# Assigned task:
For every line in the entries that contains "Cancel", show the whole line.

──────── Entries shown ────────

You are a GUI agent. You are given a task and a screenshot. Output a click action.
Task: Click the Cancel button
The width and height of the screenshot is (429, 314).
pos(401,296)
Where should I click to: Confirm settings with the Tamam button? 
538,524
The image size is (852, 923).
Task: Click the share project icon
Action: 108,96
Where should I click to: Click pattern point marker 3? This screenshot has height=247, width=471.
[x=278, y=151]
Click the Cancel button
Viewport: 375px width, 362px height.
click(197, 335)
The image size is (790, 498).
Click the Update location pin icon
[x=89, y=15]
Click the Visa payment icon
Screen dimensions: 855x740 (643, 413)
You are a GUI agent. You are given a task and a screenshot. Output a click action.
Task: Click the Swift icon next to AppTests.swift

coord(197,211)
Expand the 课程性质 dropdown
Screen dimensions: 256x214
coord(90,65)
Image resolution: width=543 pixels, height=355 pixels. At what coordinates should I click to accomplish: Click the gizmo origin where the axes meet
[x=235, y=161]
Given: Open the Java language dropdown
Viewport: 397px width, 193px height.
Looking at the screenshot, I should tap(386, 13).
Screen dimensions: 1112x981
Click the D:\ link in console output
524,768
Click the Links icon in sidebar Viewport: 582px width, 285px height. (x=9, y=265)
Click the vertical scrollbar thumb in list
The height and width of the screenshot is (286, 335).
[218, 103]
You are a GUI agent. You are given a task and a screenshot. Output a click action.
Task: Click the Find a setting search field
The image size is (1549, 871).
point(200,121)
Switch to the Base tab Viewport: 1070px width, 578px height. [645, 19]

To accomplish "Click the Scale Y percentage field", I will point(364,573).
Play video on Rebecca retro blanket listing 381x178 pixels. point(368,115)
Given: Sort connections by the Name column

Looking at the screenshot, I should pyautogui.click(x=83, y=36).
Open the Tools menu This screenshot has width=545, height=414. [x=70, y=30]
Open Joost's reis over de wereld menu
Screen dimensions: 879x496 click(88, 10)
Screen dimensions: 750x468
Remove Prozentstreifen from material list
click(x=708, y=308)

────────

# Answer for this exercise:
Task: Click the Cancel button
Click the Cancel button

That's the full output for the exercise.